Every makes putter change: Matt Every leads the TOUR in strokes gained-putting by a sizable margin, but that didn't stop him from making a putter change. 

Every switched to an Odyssey Metal-X Milled Versa #9HT because he liked the additional toe hang and fresh look from the White Hot Pro #9 he'd been using.

Nike unveils MM Proto irons: Nike's MM Proto irons were unveiled as a full set just three weeks after Rory McIlroy put an MM Proto 2-iron in play at the Aberdeen Asset Management Scottish Open. 

Russell Henley and Seung-Yul Noh tested the irons at Firestone but decided to stick with their current setups. However, David Duval and Thorbjorn Olesen, who were in the field at the Barracuda Championship, opted to put the irons in play the first week they were available.

Olesen preferred the shape and higher ball flight compared to his VR Pro blades. Duval reportedly told Nike reps during testing that the MM Proto was "the most solid irons I have ever hit."

Nike announced that the forged blade model would be available in a limited run of 40 sets, on Aug. 4th, with a retail price of $1,500 for eight clubs (3-PW).

Titleist launches 915 series fairway woods, hybrids: Titleist debuted its 915 series fairway woods and hybrids at the WGC-Bridgestone Invitational after rolling out the 915 driver at the Quicken Loans National.

Compared to the 915 driver, the new fairway woods and hybrids have a similar design with an adjustable hosel and "Active Recoil Channel" that runs along the front of the sole and likely improves ball speeds and forgiveness on off-center shots.
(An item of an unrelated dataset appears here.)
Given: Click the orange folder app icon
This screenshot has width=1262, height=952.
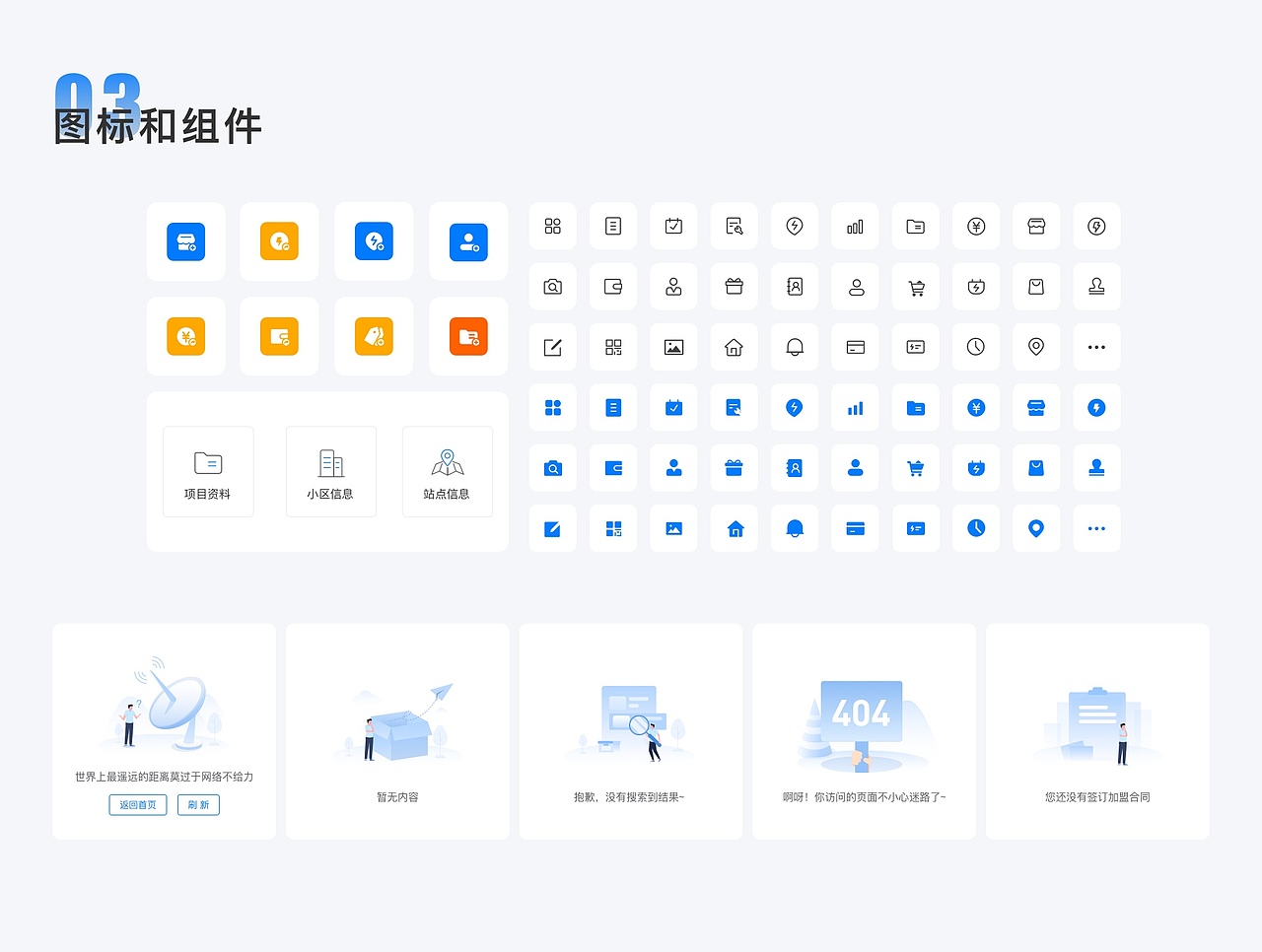Looking at the screenshot, I should click(x=468, y=336).
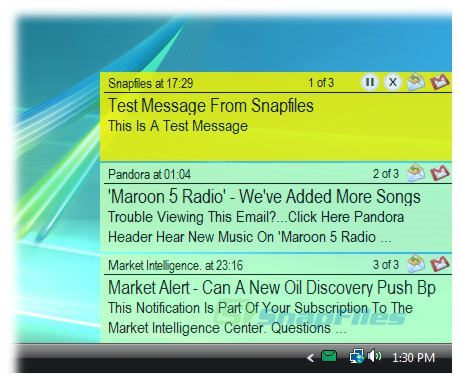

The 915 fairway woods and hybrids come in two versions — 915F/915H and a lower-spinning 915F.d/915H.d. Titleist offered a low spin option when it launched the 913 lineup two years ago.
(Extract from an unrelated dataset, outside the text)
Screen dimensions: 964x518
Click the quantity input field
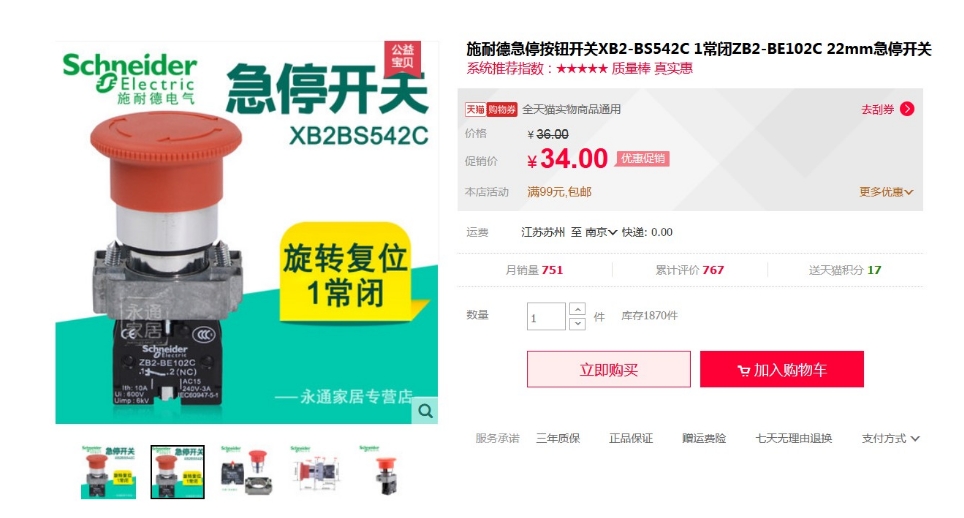click(x=546, y=316)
Day's grip change: Jason Day's lingering thumb injury forced him to make an adjustment to the grips on his clubs. Day's coach/caddie, Colin Swatton, suggested the Aussie switch the tapes under his grips to alleviate the pressure on his thumb. 

TaylorMade Tour reps built up the top portion of the grip so Day could hold the club with less pressure. The request to build up the left hand was the first time TaylorMade reps had built up more on that side of the grip. Even with the grip change, Day was forced to withdraw during the third round due to a severe case of vertigo. 

Rose tinkers with driver: Soft conditions at Firestone caused a number of players in the field to try out drivers with less loft to maximize roll. One of those players was Justin Rose, who tested a 9-degree TaylorMade SLDR against his 10.5-degree SLDR gamer.

During testing, Rose saw that he needed the additional loft to take advantage of SLDR's low and forward center of gravity and kept with his 10.5-degree driver in the bag. 

Divots: Harris English moved into an Odyssey Metal-X Milled 330M putter, and also put Callaway's SR3 ball in play. ... Ernie Els switched to a 9.5-degree TaylorMade SLDR driver at The Open Championship but went back to this 10.5-degree SLDR. ... Branden Grace had Callaway Tour reps build him a 15-degree Callaway X2 Hot Pro fairway wood with a Fujikura Pro 73 Tour Spec shaft cut to 42 1/2 inches. ... Ryan Moore used two TaylorMade UDIs (#2 and #3) at The Open Championship and decided to keep the #3 in the bag at Firestone. Moore preferred the versatility of the club to his Rescue.